[[ Materials provided open ]]

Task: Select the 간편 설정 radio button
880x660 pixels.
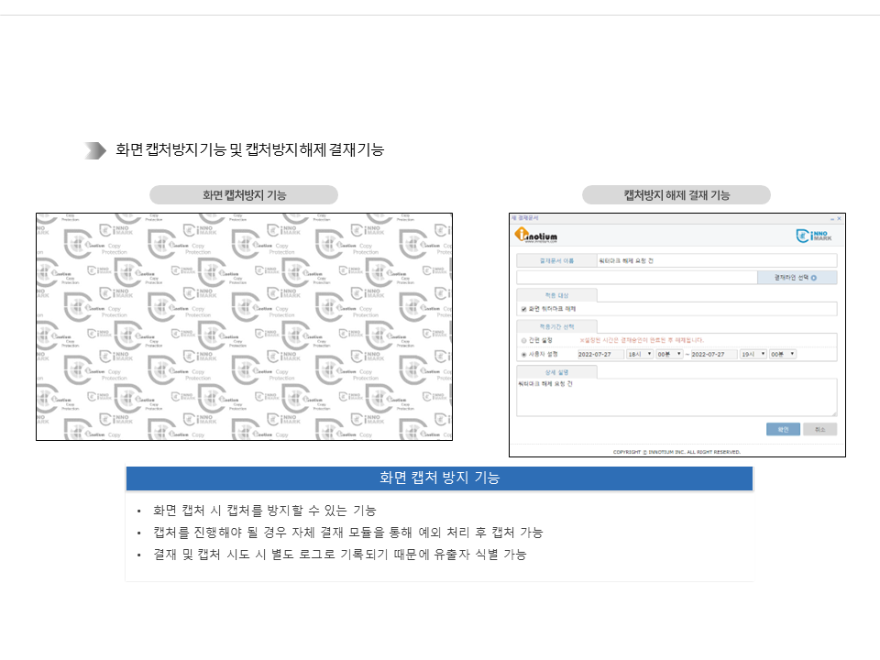Action: tap(523, 340)
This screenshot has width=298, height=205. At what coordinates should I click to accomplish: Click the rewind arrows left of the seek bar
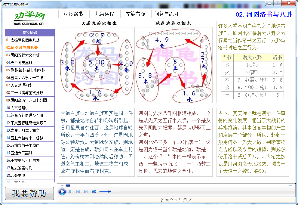click(x=62, y=185)
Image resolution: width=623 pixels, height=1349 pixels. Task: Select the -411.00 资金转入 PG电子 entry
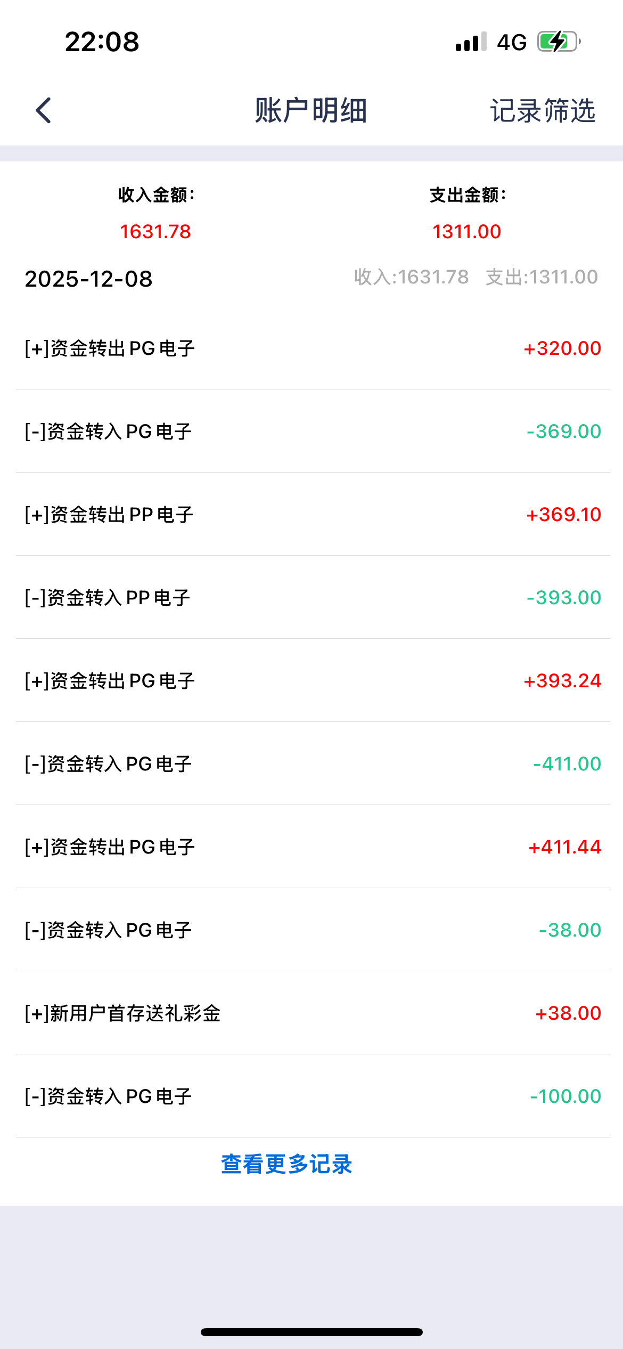pyautogui.click(x=312, y=764)
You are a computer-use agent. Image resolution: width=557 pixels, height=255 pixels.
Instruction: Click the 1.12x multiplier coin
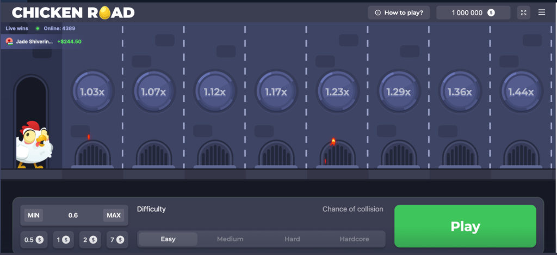[215, 92]
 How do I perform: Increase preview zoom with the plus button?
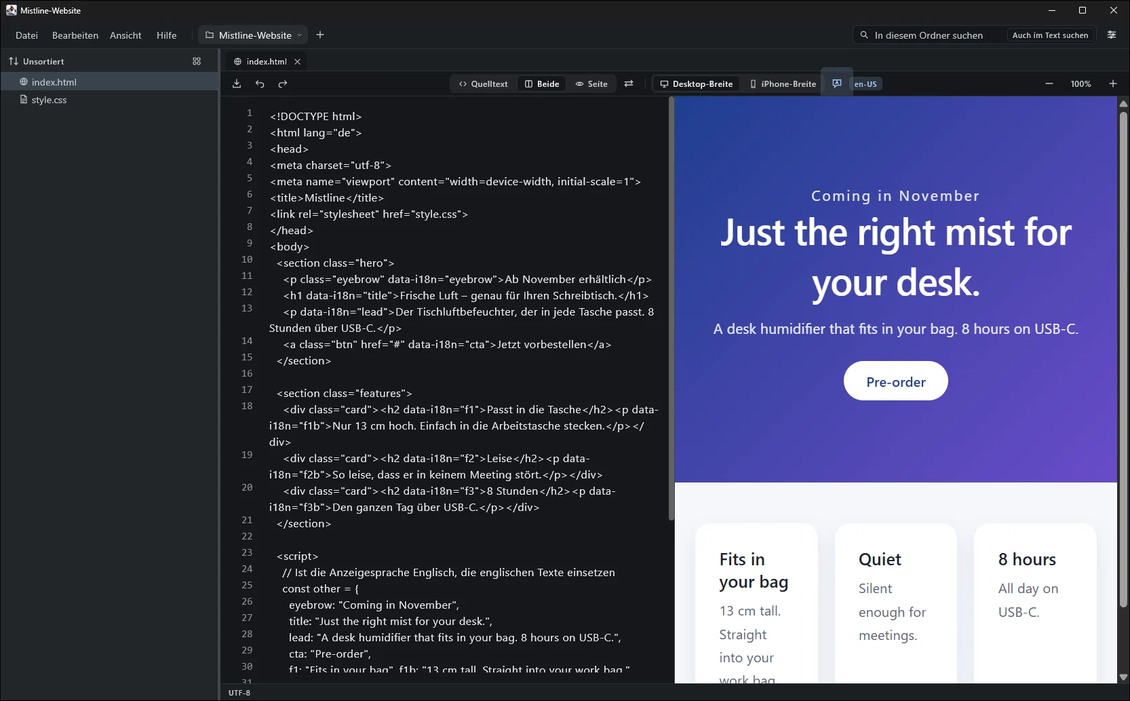tap(1113, 83)
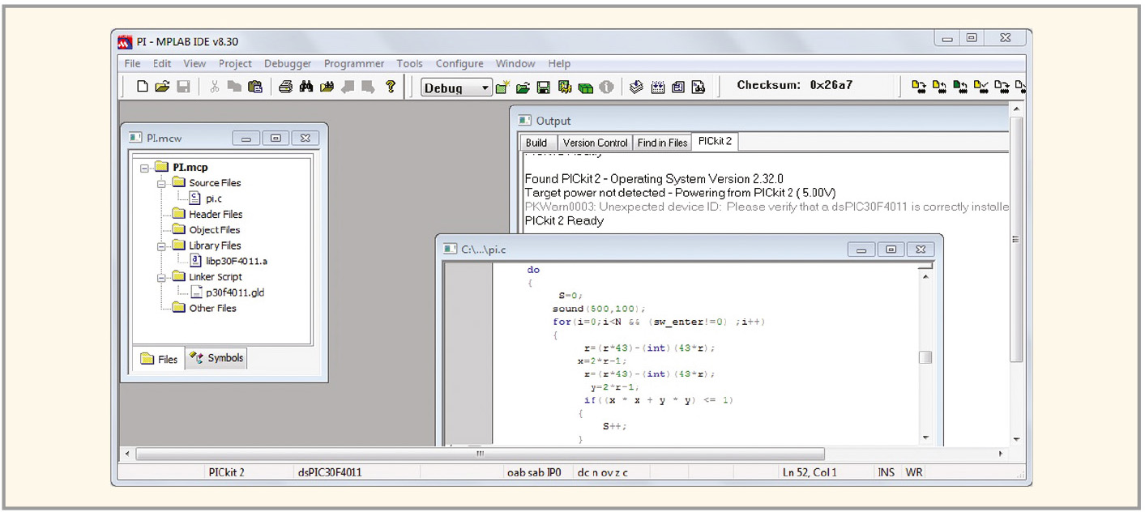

[[ Materials provided closed ]]

> [Exercise aim] Please set down only the lines from the one containing "How do I perform: Increase" through the end of the entries, exactly as they stand, both ends included and with no pictures.

> [Exercise answer]
 How do I perform: Increase preview zoom with the plus button?
tap(1113, 83)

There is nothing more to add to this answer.